Rosscameasdoody · 29/09/2025 17:44

SunnySideDeepDown · 29/09/2025 17:40

Sorry but this is typical. It’s always the lax parents who leave their kids - and because of said lax parenting, the kid usually has poor boundaries.

Start watching your child and be more of an active parent. Question why two grown adults would want to address the bullying. They’ve probably had enough of your son being unkind and upsetting their child.

Let’s hope their warning has made your son change his actions. You’re not unreasonable in that they shouldn’t have addressed it like that, but equally you need to be asking questions and supporting your son to become a nicer person. Not just taking their actions as the only issue here.

Leaving a 7 year old at a friends party when the birthday kid’s parents are present and supervising is lax parenting ? And the rest of your post is an insulting stretch based on your assumption that OP is a crappy parent and her son is actually a bully. Get a grip.

HazelBeeZee · 29/09/2025 17:44

This seems to be a common trend at the moment, especially in primary schools.

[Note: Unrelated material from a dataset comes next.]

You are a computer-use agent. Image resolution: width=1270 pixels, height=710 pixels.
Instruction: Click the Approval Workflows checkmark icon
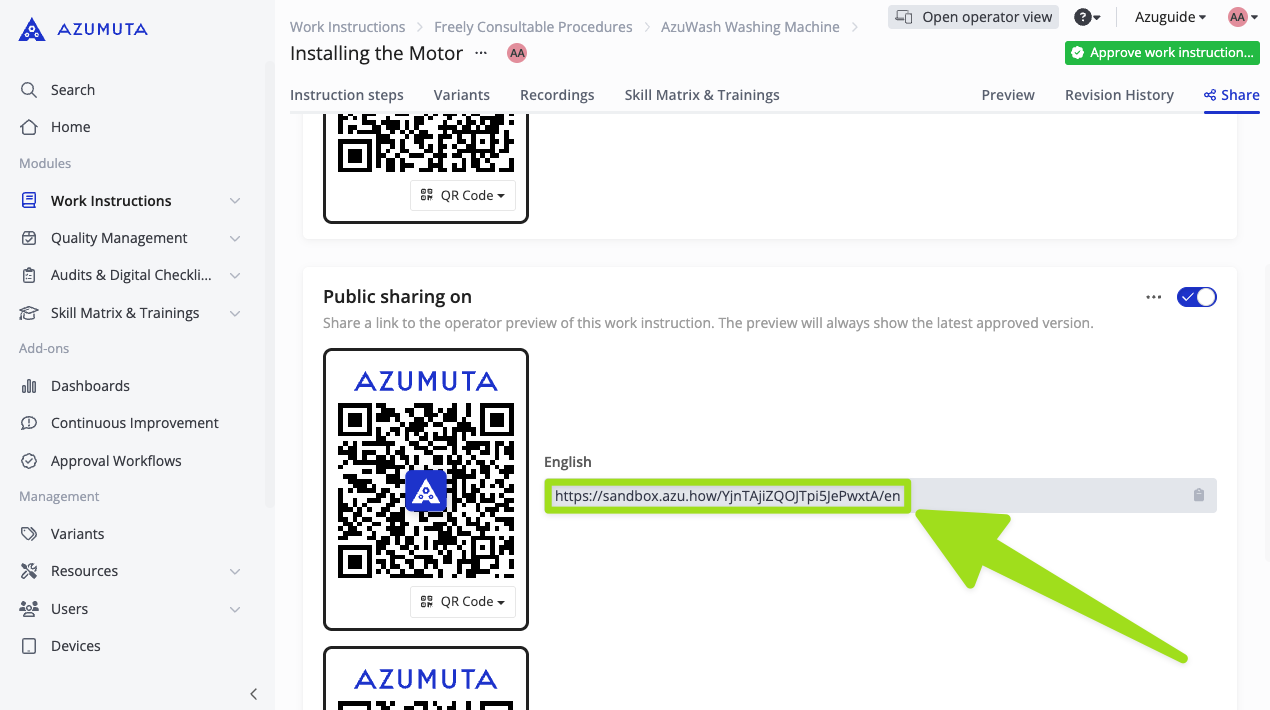point(29,461)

We went through the same, other boys accusing my DS of being a bully, parents approaching him etc. We did ask the school to investigate fully and watch our DS, he wasn’t a bully, he was in fact being bullied and alienated. They said he was a bully so they didn’t have to play with him anymore and others didn’t join him. I’m seeing it more and more with other children we know.

Jellybunny56 · 29/09/2025 17:44

I’d be figuring out if my son was in fact a bully first if all to be honest. Is it a great way to deal with it? No. But schools can be really useless at dealing with bullying, sometimes going direct feels like its the only option and mum wasn’t there.